September 21, 2017

My Dad – A Young Boy’s Teacher

Circa 1938 Zenith Console Radio

My dad might have asked me, “What if there is just a horizontal line across the screen?” I would reply with something like, “The vertical output is not working correctly.” Another question might be, “What if there is no sound or picture?” My reply would be something like, “There is probably a power supply problem. We should check the fuses and the rectifiers.”

The Sears Repairman

My dad was a television and radio repairman for Sears, Roebuck & Company as it was known back then. We called the company vehicle he drove the “Sears Truck”. My dad drove to people’s homes and repaired their televisions and radios. He did this for 33 ½ years while also running his own repair business part time out of our home until eventually at around age 50, he purchased a commercial building and setup shop in it.

The Beautiful Old Radios and Televisions of Yesteryear

Obviously, televisions and radios have changed tremendously since I was a young man. When I was growing up in the 1960s and 1970s, there were still a lot of vacuum tube radios and televisions around. My dad’s shop in our garage was filled with televisions and radios that were either ready to be returned to a customer, in some stage of repair, or had been abandoned by a customer and were now being used for spare parts.

There were always old radios from the 1930s, 40s, and 50s sitting around and on occasion, even a television from the 1950s. Those old radios were a work of art and beauty with their elaborate wood cabinets, fancy lighted dials, and numerous buttons. The picture above is a circa 1938 Zenith Console Radio my dad gave me when I moved to Florida in 1982. The radio sits in my hallway to this day.
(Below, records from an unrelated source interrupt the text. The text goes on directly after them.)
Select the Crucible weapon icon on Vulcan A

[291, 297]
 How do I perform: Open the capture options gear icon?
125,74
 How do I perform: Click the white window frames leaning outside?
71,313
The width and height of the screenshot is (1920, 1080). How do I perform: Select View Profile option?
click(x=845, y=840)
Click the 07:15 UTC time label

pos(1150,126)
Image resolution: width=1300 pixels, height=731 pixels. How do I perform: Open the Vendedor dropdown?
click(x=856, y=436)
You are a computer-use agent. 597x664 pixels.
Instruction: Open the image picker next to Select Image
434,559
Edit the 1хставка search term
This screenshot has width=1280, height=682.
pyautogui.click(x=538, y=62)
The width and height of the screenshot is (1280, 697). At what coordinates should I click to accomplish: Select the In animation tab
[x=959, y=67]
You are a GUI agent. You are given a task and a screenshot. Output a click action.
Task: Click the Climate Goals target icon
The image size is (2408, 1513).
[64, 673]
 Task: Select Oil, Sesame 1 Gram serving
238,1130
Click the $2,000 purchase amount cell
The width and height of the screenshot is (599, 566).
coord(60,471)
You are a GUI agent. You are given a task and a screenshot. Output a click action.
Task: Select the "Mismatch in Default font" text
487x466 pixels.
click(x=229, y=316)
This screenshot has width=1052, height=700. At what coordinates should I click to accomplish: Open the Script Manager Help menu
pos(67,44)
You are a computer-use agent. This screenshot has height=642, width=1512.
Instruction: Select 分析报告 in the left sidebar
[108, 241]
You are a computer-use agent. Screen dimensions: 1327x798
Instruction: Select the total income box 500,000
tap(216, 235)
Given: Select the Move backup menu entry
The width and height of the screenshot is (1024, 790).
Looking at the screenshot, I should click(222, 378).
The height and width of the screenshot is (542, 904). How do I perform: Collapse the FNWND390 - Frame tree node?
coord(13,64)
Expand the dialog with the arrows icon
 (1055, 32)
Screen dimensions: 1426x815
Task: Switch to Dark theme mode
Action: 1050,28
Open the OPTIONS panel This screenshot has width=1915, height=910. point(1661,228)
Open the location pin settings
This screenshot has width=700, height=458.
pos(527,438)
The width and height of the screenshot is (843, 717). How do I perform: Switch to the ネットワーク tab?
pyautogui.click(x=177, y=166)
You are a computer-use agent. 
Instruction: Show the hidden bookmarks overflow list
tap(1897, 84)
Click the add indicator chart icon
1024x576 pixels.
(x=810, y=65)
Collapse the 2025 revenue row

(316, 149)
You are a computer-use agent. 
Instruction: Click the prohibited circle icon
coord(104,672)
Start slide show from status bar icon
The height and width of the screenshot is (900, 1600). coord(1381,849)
My First Electronics Teacher

There have been three different times during my life when I studied electronics – in high school electronics classes, at ITT Technical Institute where I earned my associate degree in electronics engineering, and before all of that, with my dad. My dad took a correspondence course in television and radio electronics in 1953 when he was fresh out of high school. The school would mail him one lesson at a time along with a quiz. When he finished the lesson, he would complete the quiz and mail it back to the school. The school graded the quiz and sent it back along with the next lesson and quiz.

I started studying the lessons from that correspondence course when I was thirteen years old. I would complete a lesson and then my dad would read the quiz to me and I would answer the questions. I learned all about resistors, capacitors, transformers, vacuum tubes, and how radio and television signals were transmitted, and how receivers picked up the signals and transformed the information into audio and video. I enjoyed learning all of that but most of all, I loved the time I spent with my dad talking about it and having him quiz me on it. Sometimes I would wait up until late at night for him to come home so I could tell him what I had learned, get a chance to talk to him about it, and to take a quiz.

Memories to Last a Lifetime

I cannot properly describe in words what that time with my dad meant to me back then, and what it means to me now. I have many great memories about those times and I smile when I think of them. I also cry a bit because when I go deep into those memories, I really miss him a lot and I long for those days. As an adult, there were times when I wanted to write my dad a letter and tell him how much that time with him meant to me and how much those old lessons meant. I wish I had told my dad to hang on to those old lessons. There was a set of three bound volumes each containing around thirty lessons. When I close my eyes and think about those lessons I can smell the musty binders they were contained in, and I can see some of the pages, and recall some of the diagrams and pictures. I never wrote that letter to my dad and he eventually discarded the lessons when he cleaned up the garage one year. I remember feeling sad when I learned he had gotten rid of them.

I get emotional this time of year because I really miss my dad on Father’s Day. His birthday is this month as well. I think of him a lot while I replay the memories of my time spent with my first electronics teacher. When I am out and about it always warms my heart when I see a daddy taking the time to teach his little boy or girl something.

In my dreams, I hear my dad asking, “What if there is sound but no picture?” I reply, “Dad we should check the flyback transformer and the high voltage regulator.”

Dad, Mom, and Me at Clark’s Video and Electronics Store in 2007

Circa 1936 RCA Victor table top radio. This radio was in my dad’s office for many years and now sits in my office.